Happy Memorial Day! Our family celebrated this important holiday yesterday at Mandy and John’s home, since some of the family had the day off Monday and some didn’t. Like Saturday….it was a day filled with bouts of an appearing (teasing sun) and then sudden bouts of rain throughout the day/evening in Mount Pleasant.

As far as vulnerability and life goes in our family….both drones to the Queen Bee (Eva Cate) cousin Rutledge, and brother Jake, intuitively, understand that making oneself “vulnerable” playing princess with the Queen works in the life preservation category, as well as, enduring dangerous neck chokes of affection.

The one thing that endures after a battle, conflict, or war is love. It is never destroyed. When grief strips us down to the very core of our souls we realize that “Vulnerability is the price of love and life.” The day we were born we started our journey towards death.: We all want to “be” and “fear the idea of non-being.

Popular spiritual author, Madeleine L’ Engle in her book, Walking on Water, shared this true story of a friend during World War II.

“During the Second World War one of my friends was an English woman who was married to an RAF officer. Daily she walked with vulnerability, not knowing whether or not his plane would be shot down. One day he was allowed an unexpected leave before a dangerous mission and came home to London for a brief visit with his wife and three small children. Joyfully, she left him at home, took all their food coupons, and went shopping to prepare as festive a meal as could be procured in wartime London. While she was gone there was an unexpected daytime raid, and her house was hit. Her husband, her three children, were killed.

During the rest of the war she worked hard, was helpful to many other people, did her passionate grieving in private. Ultimately she met a man who fell in love with her and asked her to marry him. It was, she said, the most difficult decision she had ever had to make in her life. If she did not marry again, if she had no more children, she was safe, she could not be hurt again as she had been hurt. If she remarried, if she had more babies, she was opening herself to total vulnerability.

It is easier to be safe than to be vulnerable.

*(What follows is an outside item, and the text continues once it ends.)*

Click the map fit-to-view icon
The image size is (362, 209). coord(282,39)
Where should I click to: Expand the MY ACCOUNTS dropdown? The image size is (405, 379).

But she made the dangerous decision. She dared to love again She dared to live again…with all its vulnerabilities..

…………………….

 We will all arrive at a crossroads one day where we can either lay down and roll over, self-absorbed in our own personal tragedies, or pick ourselves up and get back in the game.

Two examples:

John Milton, Paradise Lost, could have retreated into passive blindness and self-pity instead of trying the patience of his three dutiful daughters and any visiting friend by insisting that they write down what he dictated. Beethoven could have remained in the gloom of silence instead of forging the glorious sounds which he could never hear except in his artist’s imagination.

So until tomorrow…Sometimes the very impetus  of overcoming obstacles results in a surge of creativity. It is in our responses that we are given the gift of helping God write our story.

Happy-Memorial-Day“Today is my favorite day”  Winnie the Pooh

“Land of the Free Because of the Brave…and Vulnerable!”

Let us always remember, on this important remembrance day, that Memorial Day for families who have lost loved ones fighting for our beautiful gift of freedom, doesn’t arrive just once a year, instead every day for them is Memorial Day..

 

 

 

 

*Before I drop some snapshots into the memory box….we all had a nice surprise by the selection of our own Kaitlyn Swicegood in the current (June) Skirt Magazine as one of  Seven Females That Have Earned Their Very Own Place in the Sun. (Her picture was taken upside down for her yoga background and experiences.)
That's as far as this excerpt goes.